In deze uitspraak van de Rechtbank Den Haag, gedaan op 6 september 2023, wordt het beroep van eiser tegen een terugkeerbesluit en inreisverbod beoordeeld. De staatssecretaris van Justitie en Veiligheid had op 10 maart 2023 aan eiser meegedeeld dat hij het grondgebied van de EU, EER en Zwitserland onmiddellijk moest verlaten en hem een inreisverbod voor de duur van twee jaar had opgelegd. Eiser, vertegenwoordigd door zijn gemachtigde mr. H.J. Janse, heeft hiertegen beroep aangetekend. De rechtbank heeft op 9 augustus 2023 de zaak behandeld, waarbij de gemachtigde van de staatssecretaris aanwezig was.
De rechtbank oordeelt dat de staatssecretaris terecht een terugkeerbesluit en inreisverbod heeft opgelegd. De staatssecretaris heeft in het terugkeerbesluit aangegeven dat er een risico bestaat dat eiser zich aan het toezicht op vreemdelingen zal onttrekken. Dit risico is onderbouwd met zowel zware als lichte gronden.
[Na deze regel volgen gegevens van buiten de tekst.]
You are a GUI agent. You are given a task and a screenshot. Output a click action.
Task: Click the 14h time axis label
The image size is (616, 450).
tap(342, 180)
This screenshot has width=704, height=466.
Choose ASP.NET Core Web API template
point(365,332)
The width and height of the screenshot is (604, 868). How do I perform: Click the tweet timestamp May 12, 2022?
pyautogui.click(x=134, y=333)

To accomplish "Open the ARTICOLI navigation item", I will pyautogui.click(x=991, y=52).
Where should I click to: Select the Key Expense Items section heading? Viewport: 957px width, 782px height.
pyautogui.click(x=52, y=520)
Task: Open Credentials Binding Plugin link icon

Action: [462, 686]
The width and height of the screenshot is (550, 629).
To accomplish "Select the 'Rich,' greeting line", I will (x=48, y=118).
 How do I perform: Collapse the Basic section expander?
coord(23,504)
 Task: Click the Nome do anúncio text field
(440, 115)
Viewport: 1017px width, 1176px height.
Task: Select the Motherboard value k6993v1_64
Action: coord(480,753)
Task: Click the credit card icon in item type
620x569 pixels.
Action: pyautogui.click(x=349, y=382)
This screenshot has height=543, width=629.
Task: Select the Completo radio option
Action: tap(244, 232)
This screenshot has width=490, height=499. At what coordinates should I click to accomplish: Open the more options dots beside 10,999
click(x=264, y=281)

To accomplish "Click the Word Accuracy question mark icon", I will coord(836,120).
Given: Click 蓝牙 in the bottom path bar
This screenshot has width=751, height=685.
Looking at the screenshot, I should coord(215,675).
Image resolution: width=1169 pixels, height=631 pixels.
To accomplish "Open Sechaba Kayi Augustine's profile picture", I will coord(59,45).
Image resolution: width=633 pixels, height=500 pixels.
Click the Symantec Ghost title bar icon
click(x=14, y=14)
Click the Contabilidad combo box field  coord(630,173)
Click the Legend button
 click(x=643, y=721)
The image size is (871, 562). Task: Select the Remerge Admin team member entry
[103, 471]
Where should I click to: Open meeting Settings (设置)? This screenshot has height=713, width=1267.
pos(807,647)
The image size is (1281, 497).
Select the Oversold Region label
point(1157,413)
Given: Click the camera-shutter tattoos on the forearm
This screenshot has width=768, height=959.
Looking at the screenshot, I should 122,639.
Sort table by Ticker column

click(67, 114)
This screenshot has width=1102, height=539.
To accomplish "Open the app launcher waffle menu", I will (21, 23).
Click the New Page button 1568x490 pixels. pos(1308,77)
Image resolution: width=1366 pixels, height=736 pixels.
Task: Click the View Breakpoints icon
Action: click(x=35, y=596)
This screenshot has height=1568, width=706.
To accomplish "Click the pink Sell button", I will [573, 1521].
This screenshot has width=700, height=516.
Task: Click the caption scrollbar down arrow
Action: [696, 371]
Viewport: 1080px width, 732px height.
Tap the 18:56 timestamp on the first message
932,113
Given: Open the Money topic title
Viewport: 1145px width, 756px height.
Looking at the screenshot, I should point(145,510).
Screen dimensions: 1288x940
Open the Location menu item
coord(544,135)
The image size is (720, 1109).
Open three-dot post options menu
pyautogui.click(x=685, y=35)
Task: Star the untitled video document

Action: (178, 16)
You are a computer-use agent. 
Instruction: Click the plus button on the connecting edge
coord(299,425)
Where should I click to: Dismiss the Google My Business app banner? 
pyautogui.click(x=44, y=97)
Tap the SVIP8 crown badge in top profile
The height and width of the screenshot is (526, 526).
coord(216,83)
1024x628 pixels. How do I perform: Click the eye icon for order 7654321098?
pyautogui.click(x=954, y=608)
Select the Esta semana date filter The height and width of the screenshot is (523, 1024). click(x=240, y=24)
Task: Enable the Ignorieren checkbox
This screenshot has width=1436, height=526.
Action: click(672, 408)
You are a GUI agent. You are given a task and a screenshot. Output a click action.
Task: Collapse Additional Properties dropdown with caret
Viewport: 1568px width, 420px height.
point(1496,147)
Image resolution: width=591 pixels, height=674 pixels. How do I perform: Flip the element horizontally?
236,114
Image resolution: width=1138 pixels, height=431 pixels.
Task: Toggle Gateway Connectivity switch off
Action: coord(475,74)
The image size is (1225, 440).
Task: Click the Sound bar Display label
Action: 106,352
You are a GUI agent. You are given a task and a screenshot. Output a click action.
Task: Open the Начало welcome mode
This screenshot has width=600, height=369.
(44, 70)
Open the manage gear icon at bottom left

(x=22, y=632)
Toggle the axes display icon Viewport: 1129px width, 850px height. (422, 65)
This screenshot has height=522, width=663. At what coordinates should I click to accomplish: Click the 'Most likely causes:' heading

Eiser heeft betoogd dat de staatssecretaris ten onrechte een vertrektermijn heeft onthouden en dat de zware gronden niet feitelijk juist zijn. De rechtbank heeft echter geoordeeld dat de staatssecretaris de zware gronden 3a en 3d terecht aan het besluit ten grondslag heeft gelegd.
De rechtbank concludeert dat het beroep ongegrond is en dat de besluiten van de staatssecretaris in stand blijven. Eiser heeft geen recht op vergoeding van de proceskosten. De uitspraak is openbaar gemaakt en partijen zijn geïnformeerd over de mogelijkheid tot hoger beroep bij de Afdeling bestuursrechtspraak van de Raad van State.